Infine, inserendo questi contenuti in una visione più ampia, c’è un’ultima considerazione da fare. I prodotti venduti da McDonald’s fanno male e questo è appurato. Tuttavia, non si deve confondere il mezzo con il fine: l’azienda non è intrinsecamente “cattiva”, il suo fine non è far stare male i suoi clienti né gode per i loro problemi di salute. Il fine dell’azienda è il profitto, tutto il resto è un mezzo per massimizzare il profitto: la pubblicità, il pesante condizionamento sociale, il cibo di scarsa qualità, la pressione sugli organi legislativi, la corruzione di giornalisti ed esperti dell’alimentazione sono solo incidenti di percorso.

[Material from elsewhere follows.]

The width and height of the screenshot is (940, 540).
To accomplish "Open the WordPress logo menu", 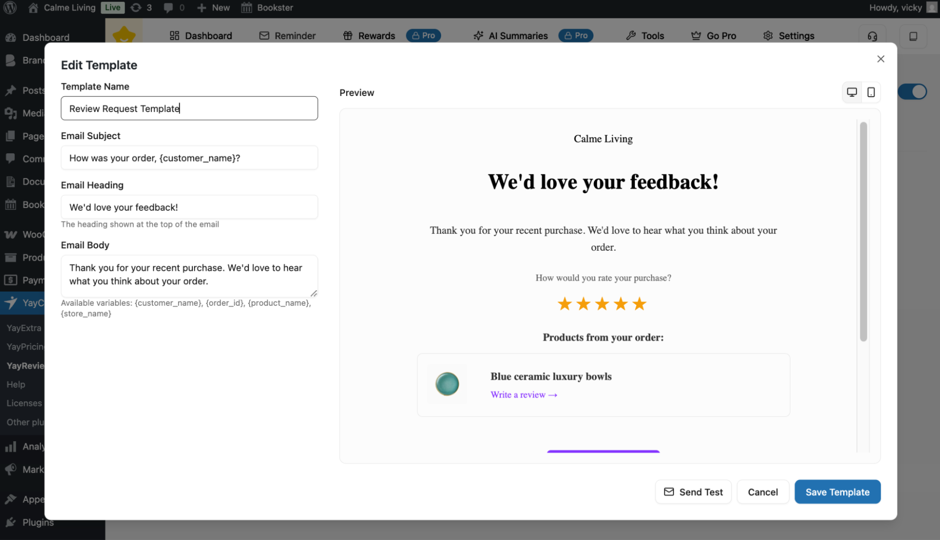I will pos(9,7).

Così come sono, più in generale, incidenti di percorso il disboscamento e la desertificazione, la riduzione della biodiversità, l’inquinamento dell’aria e delle acque, l’erosione incontrollata dei suoli, lo sfruttamento dei beni comuni, delle risorse ambientali e umane. Tutto questo è un mezzo, una vittima sacrificale da immolare sull’altare del profitto. Insomma, quale sia il vero problema dovrebbe essersi già capito.

Come dice Adam Naaman, uno dei due chirurghi intervistati nel documentario, «credo sia nella natura umana adottare una soluzione radicale per risolvere un problema radicale». In questo caso, penso sia chiaro che la soluzione fa rima con “soluzione”.